Unsupervised Massive MIMO Channel Estimation with Dual-Path Knowledge-Aware Auto-Encoders

TL;DR

This paper introduces an unsupervised deep learning framework using dual-path variational auto-encoders for accurate angle-of-arrivals and channel estimation in massive MIMO systems, leveraging physical knowledge for improved performance.

Contribution

It proposes a novel dual-path VAE with a knowledge-aware decoder for physical parameter estimation in massive MIMO, enhancing convergence and accuracy over traditional methods.

Findings

The framework accurately estimates AoAs and channel parameters.

The dual-path VAE converges reliably with the proposed initialization.

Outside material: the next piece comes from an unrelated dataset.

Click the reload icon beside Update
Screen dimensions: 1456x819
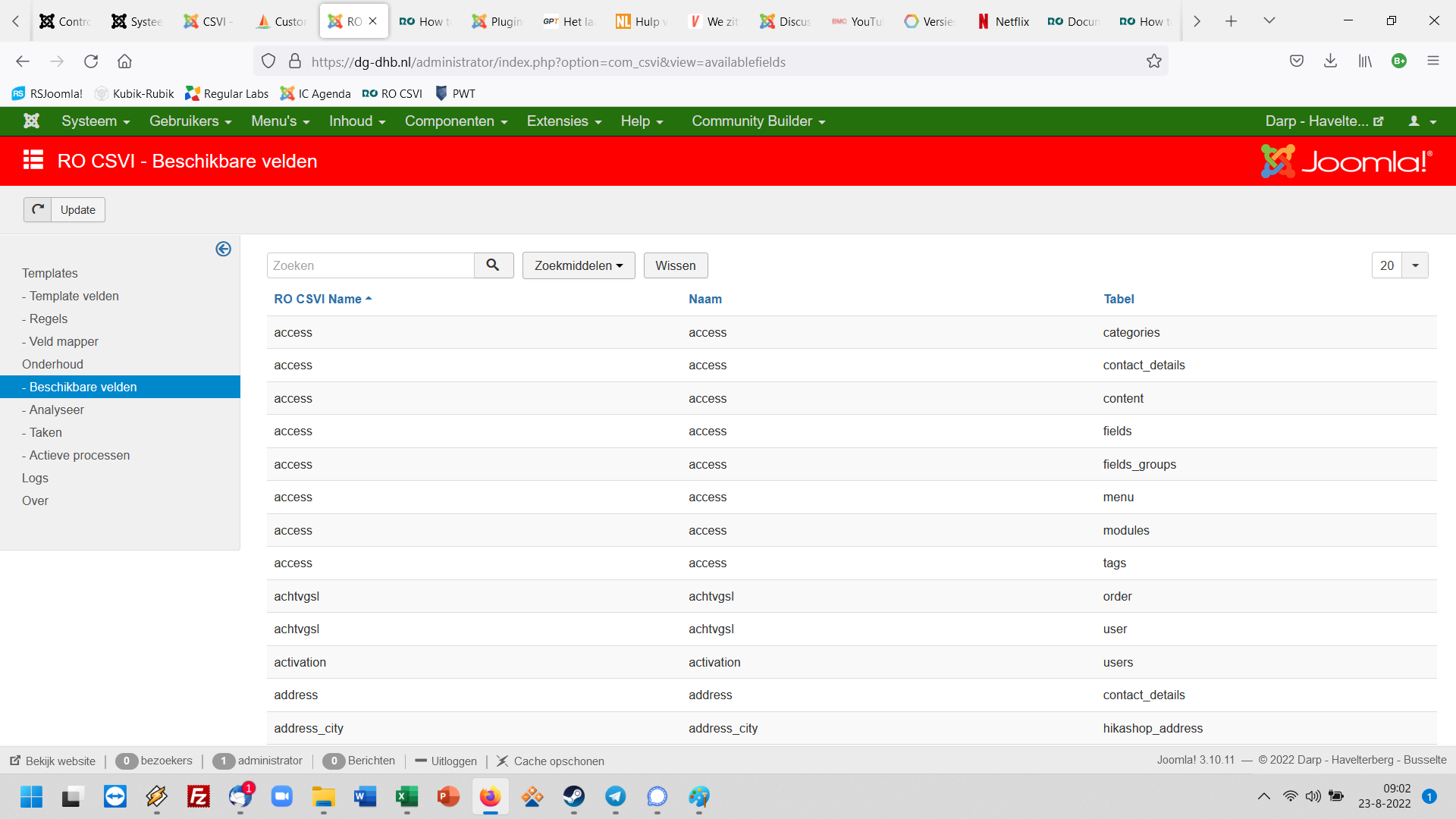coord(37,209)
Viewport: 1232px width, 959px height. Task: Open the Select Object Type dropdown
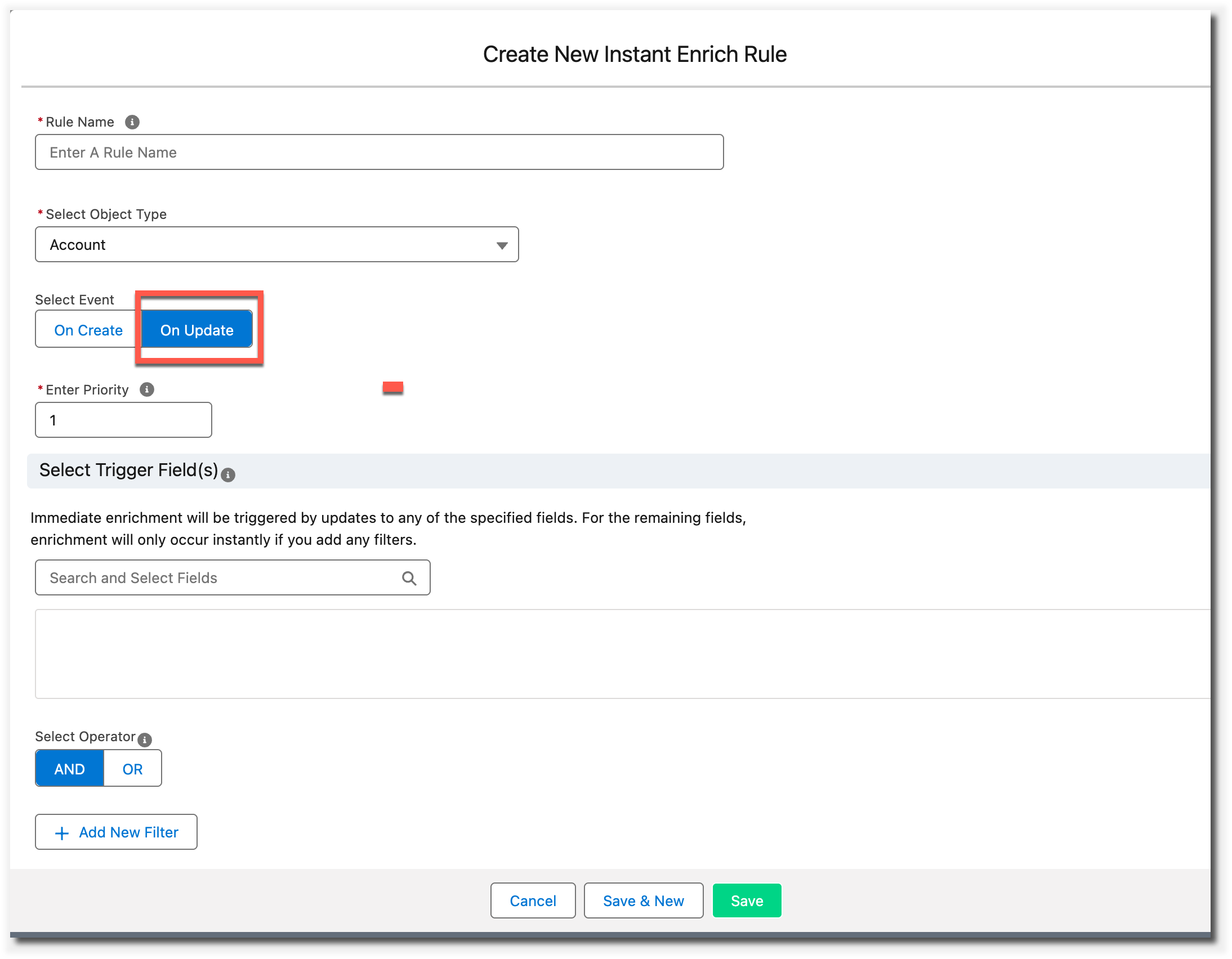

Numerical results show performance improvements over existing methods.

Abstract

In this paper, an unsupervised deep learning framework based on dual-path model-driven variational auto-encoders (VAE) is proposed for angle-of-arrivals (AoAs) and channel estimation in massive MIMO systems. Specifically designed for channel estimation, the proposed VAE differs from the original VAE in two aspects. First, the encoder is a dual-path neural network, where one path uses the received signal to estimate the path gains and path angles, and another uses the correlation matrix of the received signal to estimate AoAs. Second, the decoder has fixed weights that implement the signal propagation model, instead of learnable parameters. This knowledge-aware decoder forces the encoder to output meaningful physical parameters of interests (i.e., path gains, path angles, and AoAs), which cannot be achieved by original VAE. Rigorous analysis is carried out to characterize the multiple global optima and local optima of the estimation problem, which motivates the design of the dual-path encoder. By alternating between the estimation of path gains, path angles and the estimation of AoAs, the encoder is proved to converge. To further improve the convergence performance, a low-complexity procedure is proposed to find good initial points. Numerical results validate theoretical analysis and demonstrate the performance improvements of our proposed framework.